■ **ABOUT THIS TASK**
Pictures left aside, return the lines below exactly, from the one with "Instruction: View Installation instructions" to the end, including both ends.

■ **EXERCISE INPUTS**

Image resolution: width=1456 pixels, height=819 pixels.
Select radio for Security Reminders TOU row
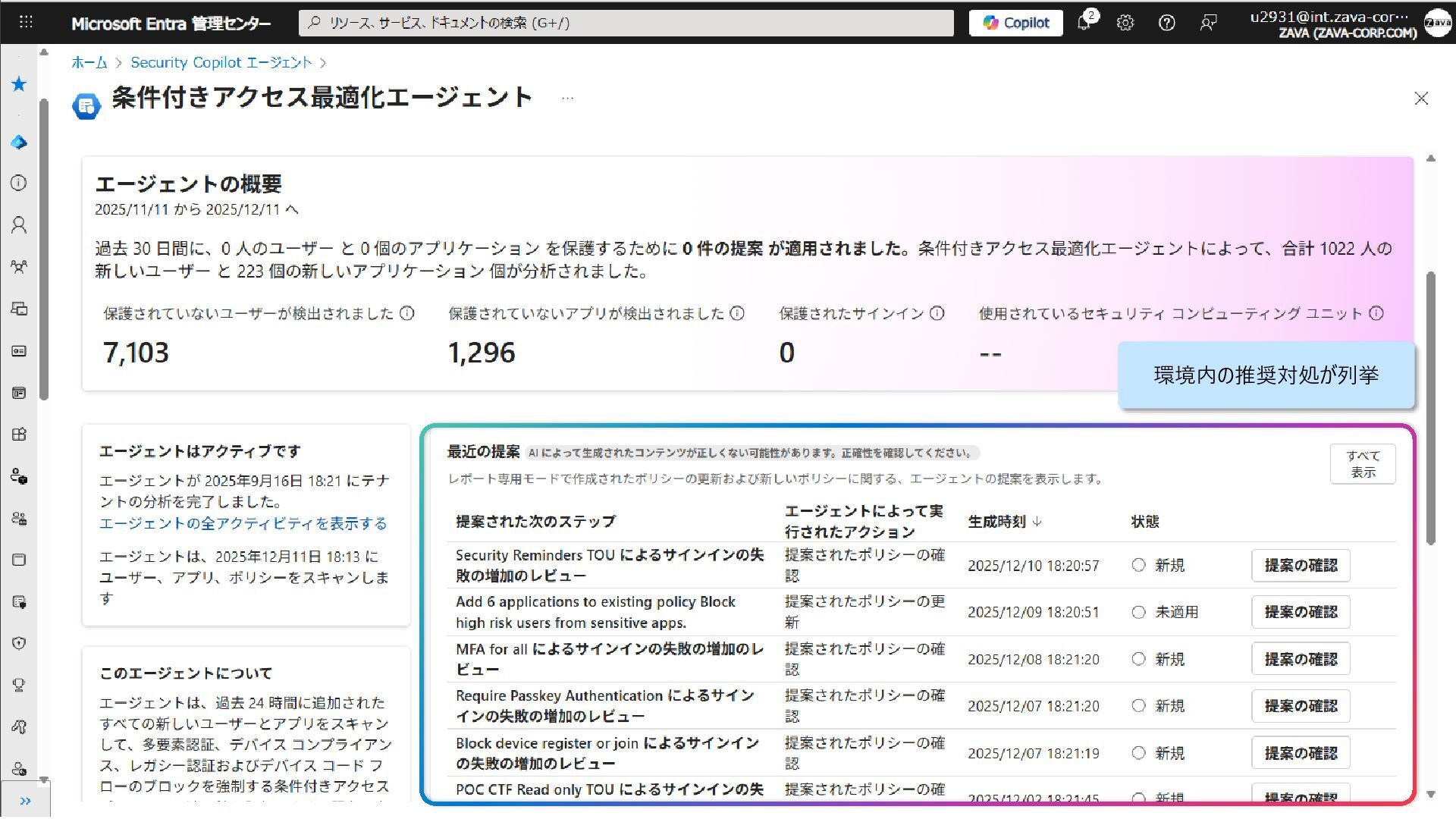point(1138,565)
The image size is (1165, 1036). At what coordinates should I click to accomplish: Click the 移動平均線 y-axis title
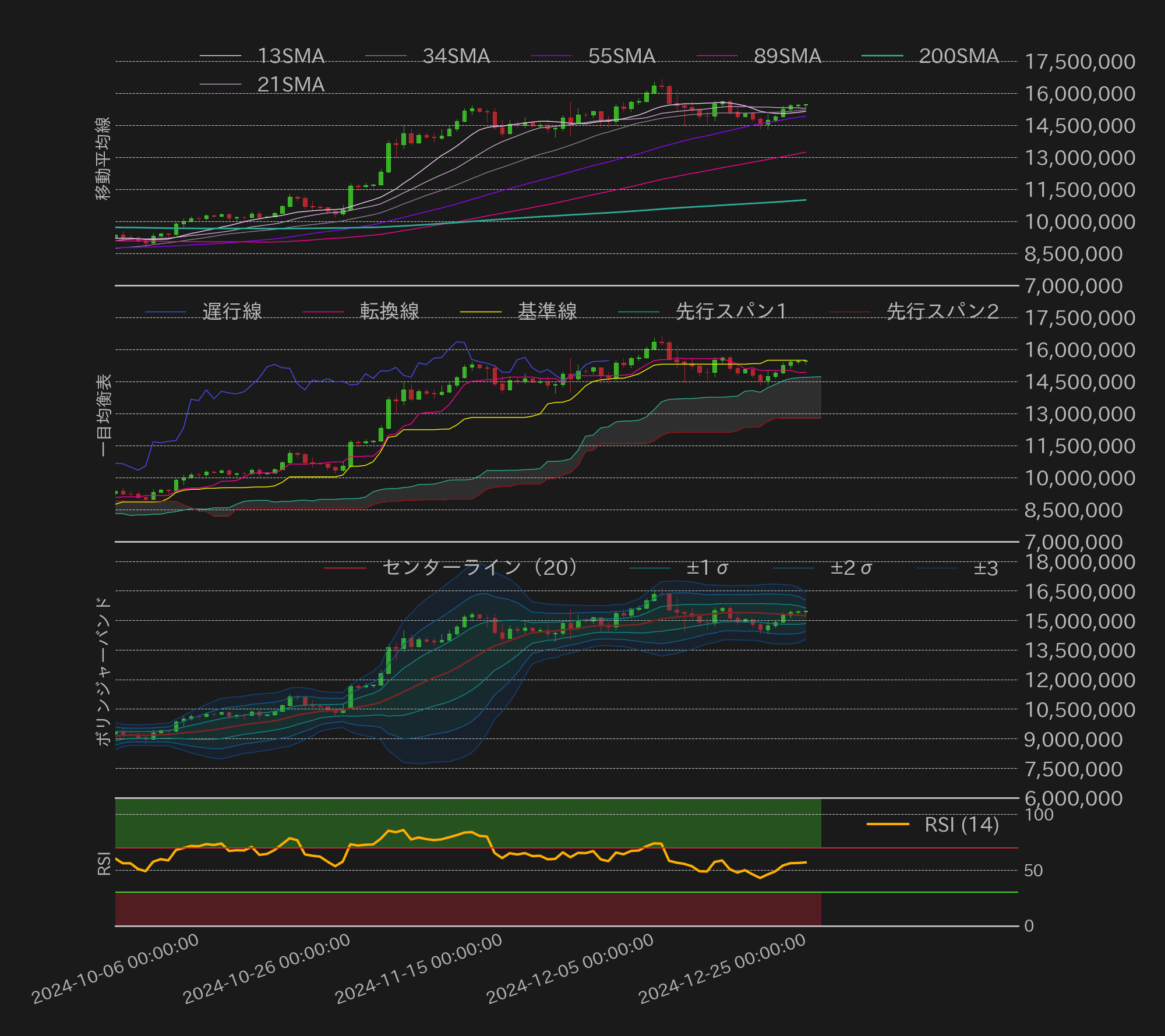click(x=103, y=158)
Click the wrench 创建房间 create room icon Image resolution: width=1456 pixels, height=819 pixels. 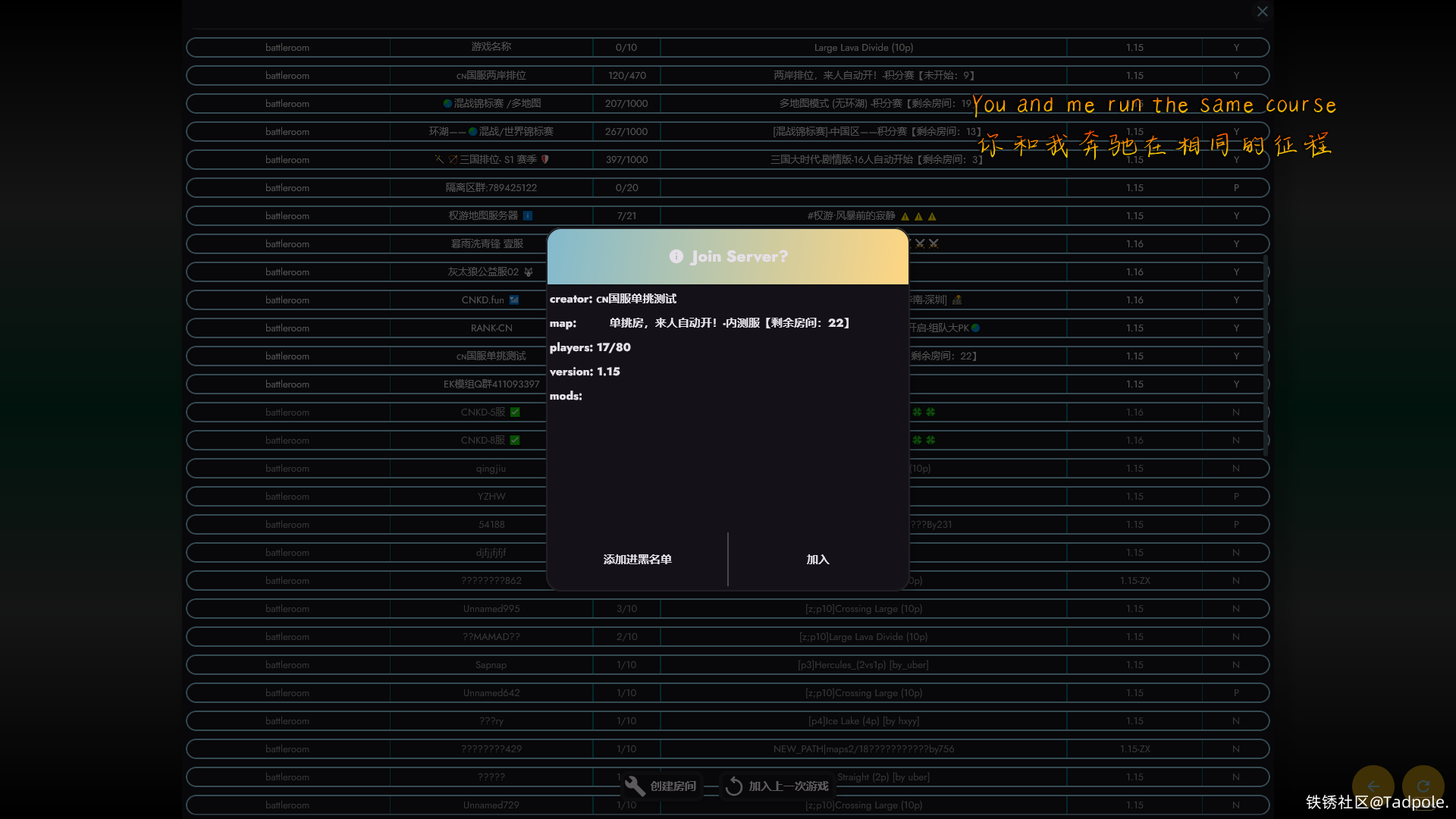635,786
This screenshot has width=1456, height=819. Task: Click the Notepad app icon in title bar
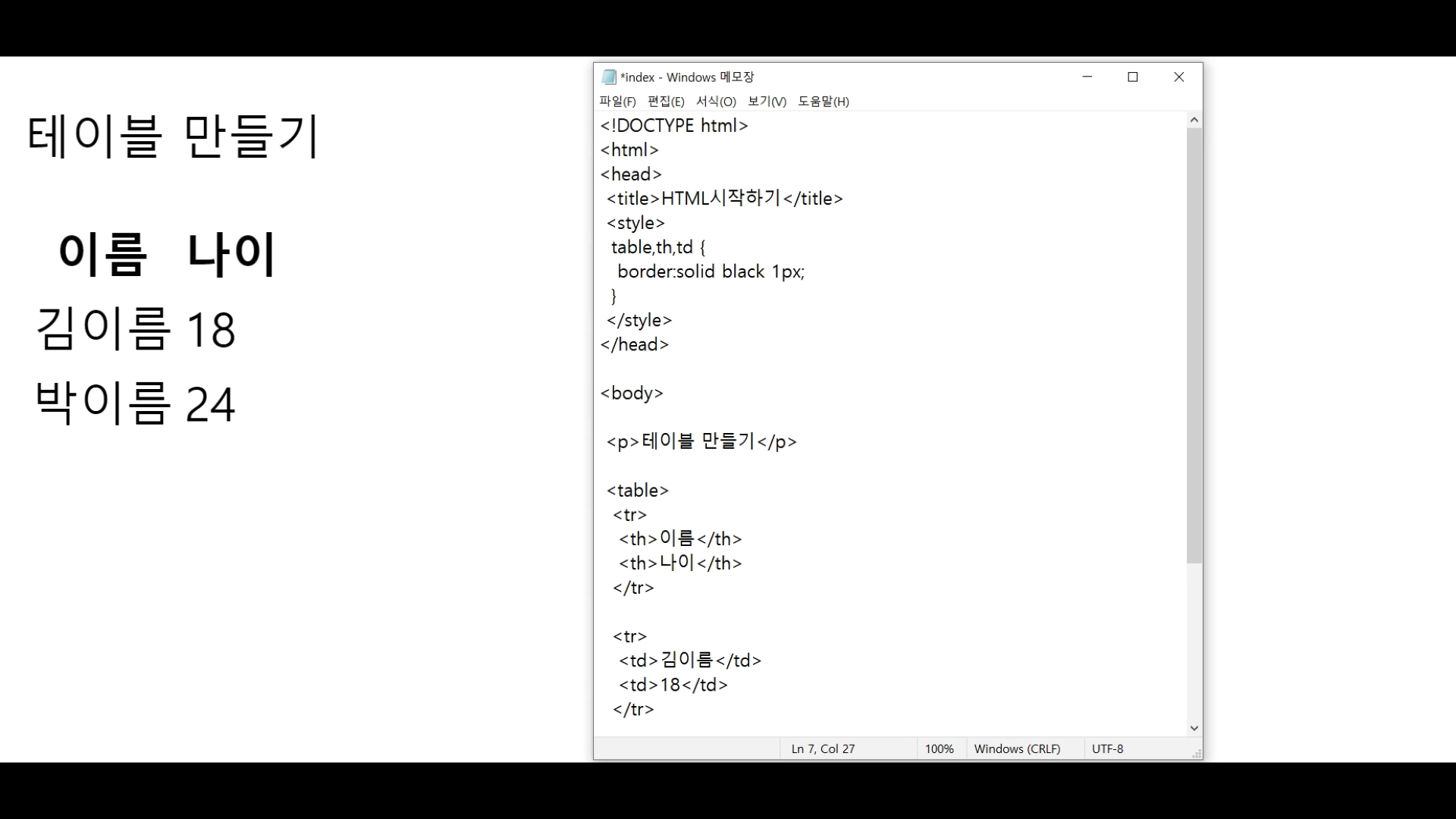pos(608,77)
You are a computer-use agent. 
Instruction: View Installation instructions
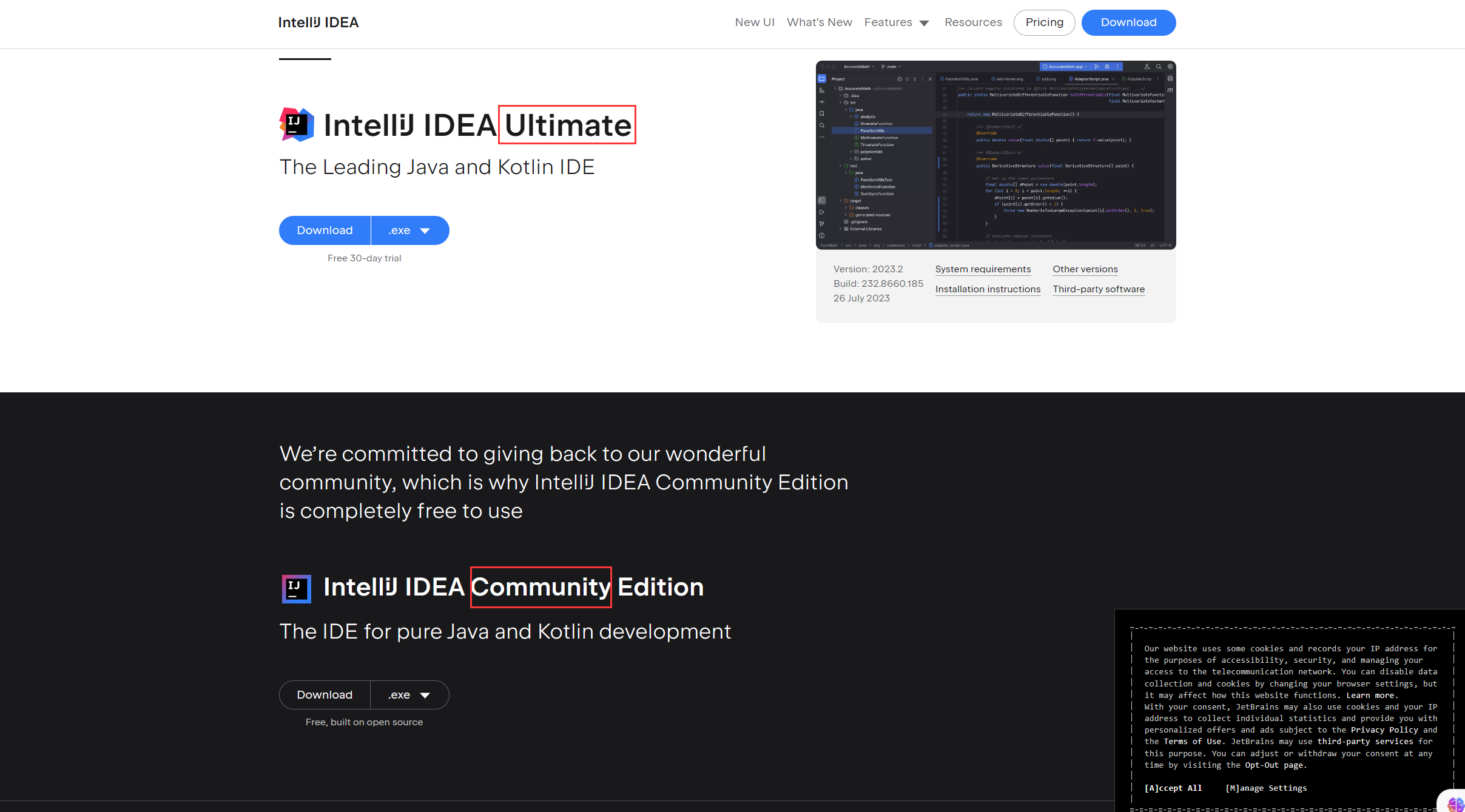pos(988,289)
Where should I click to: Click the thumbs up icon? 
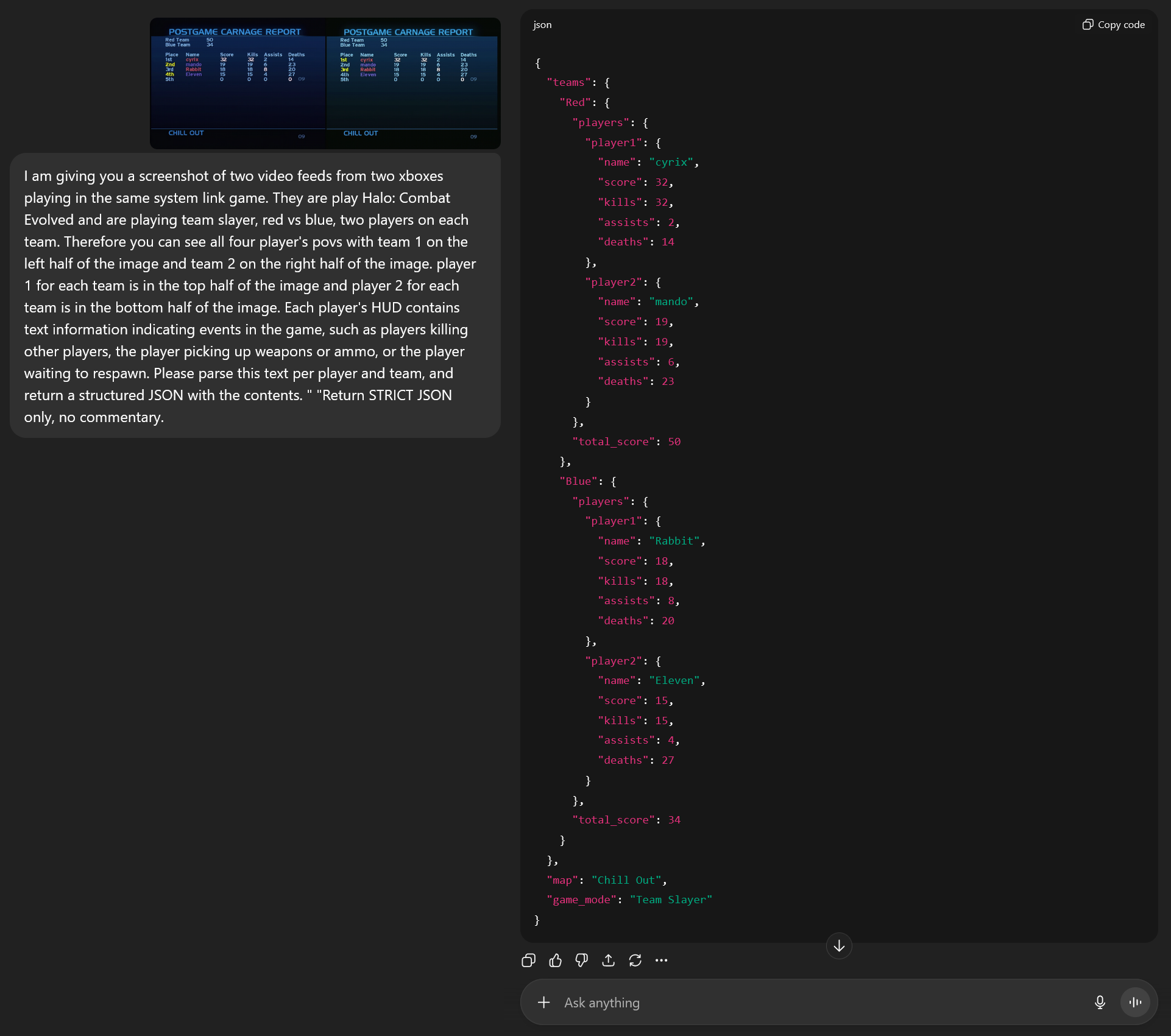555,960
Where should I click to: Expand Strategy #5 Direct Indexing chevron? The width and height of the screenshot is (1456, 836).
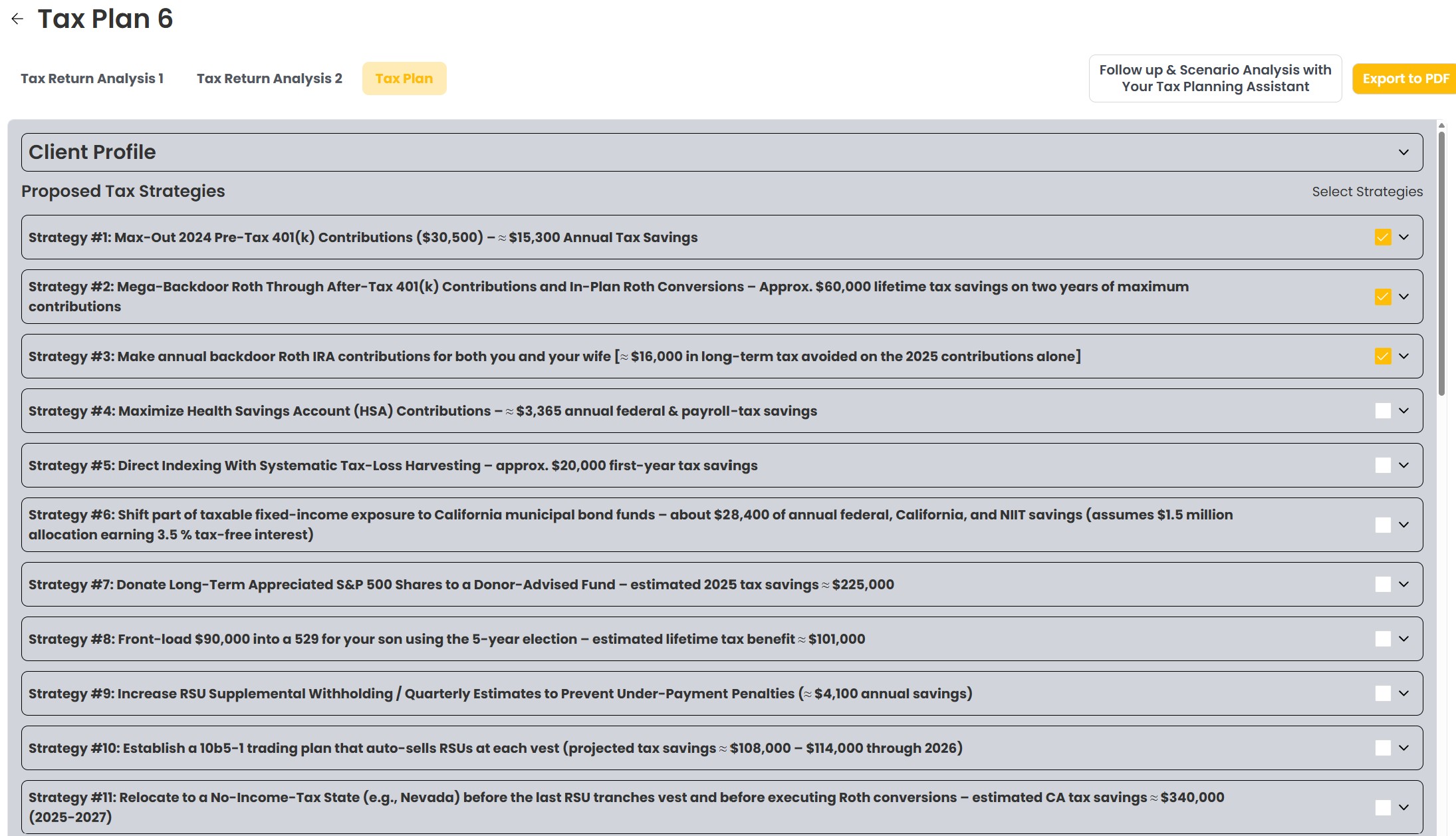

■ **FINISHED EXERCISE**
Instruction: View Installation instructions
pos(988,289)
Where should I click to: Click the thumbs up icon? 
555,960
Where should I click to: Expand Strategy #5 Direct Indexing chevron? The width and height of the screenshot is (1456, 836).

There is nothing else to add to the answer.